Currently it's Airlock Lust for a strong 2 years, before that i still remember zonk's last animation, the Renamon x Guilmon being number 1. But Umbreedon has grown rapidly, likely to dethrone the 2nd place post. And maybe Airlock Lust eventually.

What i'm curious of is how often does the number 1 post changes and what the history of it is. I'm calling all historians and vets on this site with a good memory.

also, if there is someway to see the top posts of the past (aside from wayback machine) that obviously would help too.

for as long as I can remember the first result for order:favcount and order:score have always been one of ZonkPunch's animations. I don't think he even got dethroned during his extended hiatus.

EDIT: you can probably just search order:score 20xx and get a pretty good estimate which posts were the most popular for each year

Updated

darryus said:
EDIT: you can probably just search order:score 20xx and get a pretty good estimate which posts were the most popular for each year

that's just for the year of release, I'm talking what held the number 1 spot through out the year.

benjiboyo said:
that's just for the year of release, I'm talking what held the number 1 spot through out the year.

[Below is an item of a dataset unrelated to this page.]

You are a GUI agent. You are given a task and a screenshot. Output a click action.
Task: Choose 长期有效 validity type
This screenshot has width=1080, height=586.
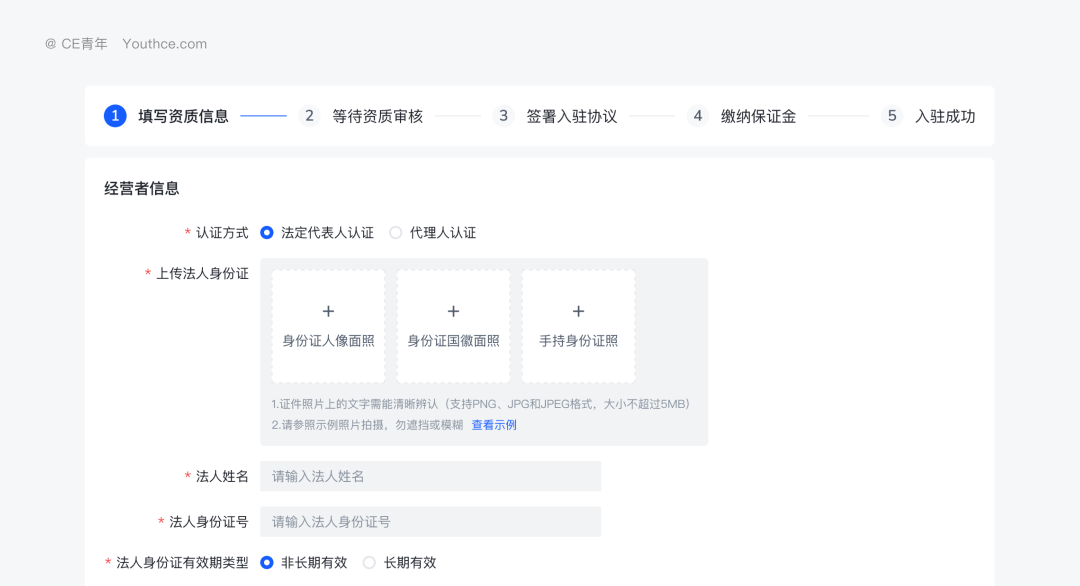(x=369, y=563)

well, post upvotes and favs drop off pretty quick after the initial upload date, so most of the likes they have now isn't going to be too disimilar to their count within the initial year of upload. so, you should be able to just compare the top few of each year and to have a fairly accurate list of the top post of all time for each year.

I think that the only exception to this would be stuff from really early in the site's life. posts from 2007 are going to be the very last page of some searches are going to continue to gain a constant trickle of likes and faves pretty much forever, so their current counts are going to be pretty far off their initial counts.

kora_viridian said:
All that.
At least if you live in the United States.

Yeah, sorry all this is just going over my head. But thanks for the very... Detailed solution.

Also, if you couldn't tell from my activity time (being close to JST) i'm not from the US

kora_viridian said:
You could write a script to hit the API once a day, ask for the data on the top 100 or 200 posts, and save that to a file. Then, later, you go back through those files and chart which post was #1 (or which ones were #1-#10, etc) over time. That only works starting the day you write the script, though - it doesn't tell you much about the past.

If e621 keeps more than four days' worth of the database dumps somewhere, and if the admins can provide them to you, you could answer your question with that information. Two points:

1) I'm not sure if the database dumps go back further than spring 2020, when the current version of e621 went online.

2) If the database dumps do go back to 2007, it'll be a lot of data. The posts file is currently a little over 1 GB a day, which means a year's worth of data will be approximately 0.36 TB. The limit condition is that volume of data for 16 years, or something like 5.8 TB. Of course, the posts file wouldn't have been nearly that big in the earlier years of the site; my guesstimate is that the total size of all the database dumps would be something like 50% of that number, or about 2.9 TB.

This is enough data that downloading it becomes an issue. If you have a 1 gigabit connection with unlimited transfer, it would take you a little under 3 days to download the past years' worth of database dumps (mid-2022 to mid-2023). If my 2.9 TB guesstimate for the whole thing is accurate, that's around 23 days to download it all. If you have a slower connection or data caps, it would take longer. This is getting into the territory where it would be faster to buy a new hard drive or SSD, mail it to e621, have them copy all the dump files to it, and mail it back to you. At least if you live in the United States.

Torrents are an extremely efficient way of distributing large data sets. Plus you can just throttle it to whatever your connection can handle.

In the database, every vote (not favorites) is stored with the date it was created, so it would actually be very easy to calculate this information. The problem is this information is only visible to staff.

I do remember requesting for anonymized access to it quite a few years back (just the time the vote was created and whether it was positive or negative) but it was rejected with reasoning something along the lines of "It's not something that users need to know."